§ PROBLEMS TO SOLVE:
A – Quote the stretch of the Carlos Andrade profile from "At age 36, Andrade" through "and administrative sciences.", word for word.
B – Write the next few sentences of the Carlos Andrade profile, picking up after its last sentence.

§ EXERCISE TEXT:
§ §

Carlos Andrade is working on a professional master’s degree in industrial engineering to help his home country prosper.

Carlos Andrade

Popayán is a city of some 318,000 people in the department of Cauca, situated between two mountain ranges in west central Colombia.

It is home to the Universidad del Cauca, founded in 1827. Seventeen of its graduates have gone on to become Colombia’s head of state. Carlos Andrade earned his B.S. and M.S. in physics engineering there in 2008 and 2011, respectively.

“I want to return to Colombia to be an agent of change. I want to help create an innovation center where young people can learn and grow and help our country prosper,” said Andrade, a Fulbright Scholar working on a professional master’s degree in industrial engineering (MIE) at Rice University.

At age 36, Andrade is already a husband and seasoned academic. He has taught in the biomedical engineering program at the Universidad Antonio Nariño, and since 2012 has worked for his alma mater, first as an assistant professor in educational sciences and then as a full professor in accounting, economics and administrative sciences.

“I teach and do research in the fields of innovation, entrepreneurship, project management and statistics. That’s in both undergraduate and graduate programs,” he said.

Andrade was born in El Cerrito Valle and has lived in many cities and towns in southwestern  Colombia. His father is a veterinarian, his mother an elementary-school teacher. “When I was a boy I destroyed all the electrical devices in the house to figure out how they worked,” he said. “My parents were very understanding.”

§ §

§ LISTED ENTRIES:
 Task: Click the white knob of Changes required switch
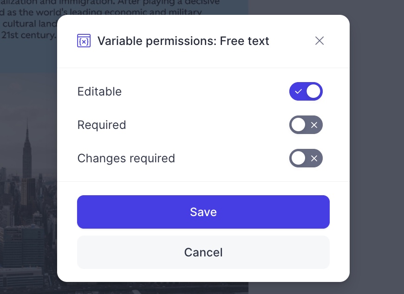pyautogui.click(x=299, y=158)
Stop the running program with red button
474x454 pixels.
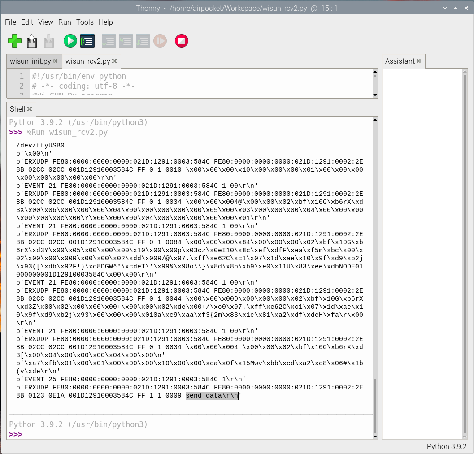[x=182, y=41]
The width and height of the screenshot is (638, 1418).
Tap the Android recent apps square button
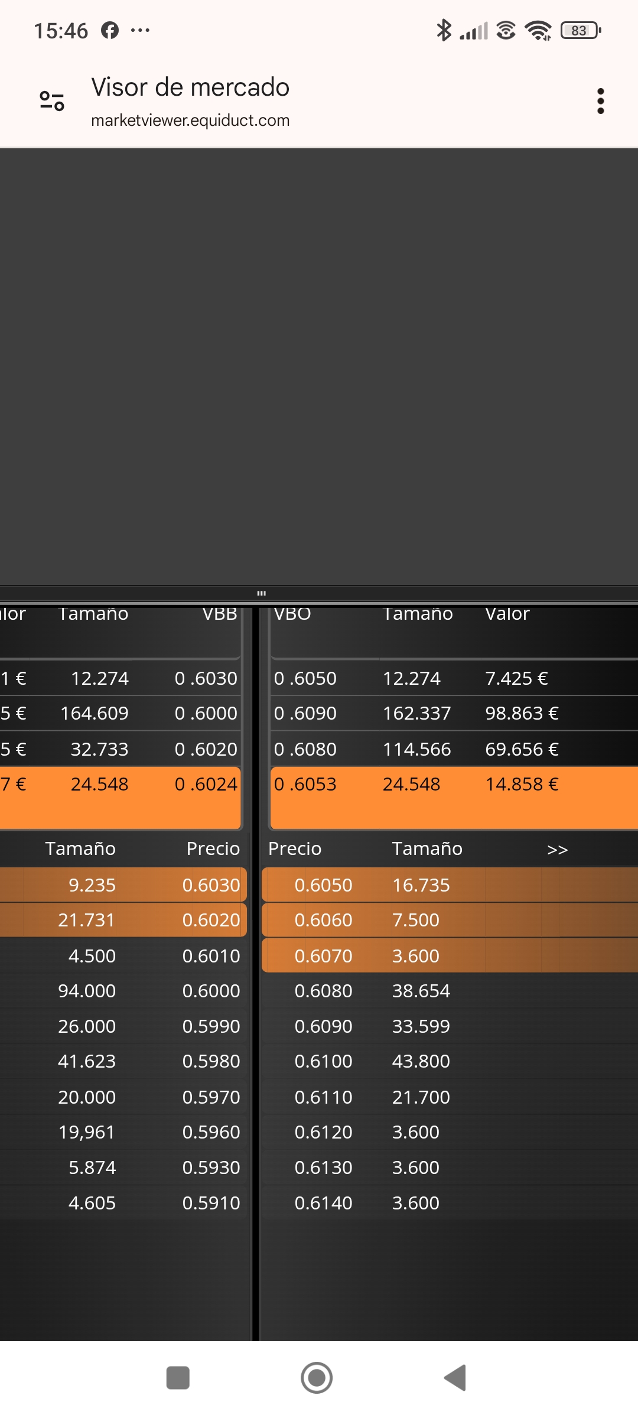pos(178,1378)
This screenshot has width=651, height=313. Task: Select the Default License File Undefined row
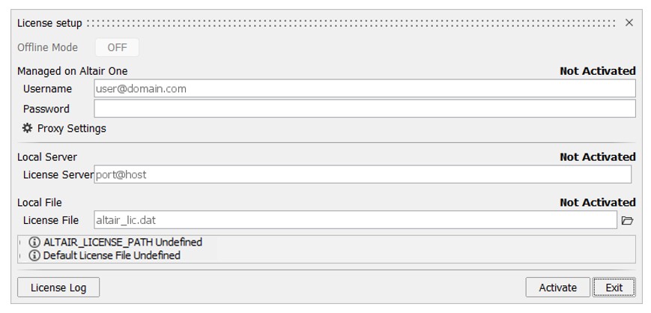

§ §

§ ANSWERS BELOW:
A –
At age 36, Andrade is already a husband and seasoned academic. He has taught in the biomedical engineering program at the Universidad Antonio Nariño, and since 2012 has worked for his alma mater, first as an assistant professor in educational sciences and then as a full professor in accounting, economics and administrative sciences.

B –
While a university student in Colombia, Andrade was chosen for research internships at the Weizmann Institute of Sciences in Israel, the Fraunhofer Institute in Germany and the Optical Research Center of La Plata in Argentina. For nine years beginning in 2011, he worked as a manager and adviser for JPT Consulting and Services, an oil and gas technology development company based in McAllen, Texas.

Last year he went to work as an innovation manager with Codescrum Ltd. in Popayán,  while continuing to teach at the Universidad del Cauca – and study at Rice. He expects to earn his MIE in December 2022 and return to Colombia.

“I want to do something for my region. I came to Rice because I want to learn to make better decisions as a manager, decisions based on data. Rice is a top institution worldwide,” Andrade said. “It’s not well-known yet in Colombia, but I would like to change that. Rice is strongly connected with the industry sector and Houston is an amazing place for innovators.”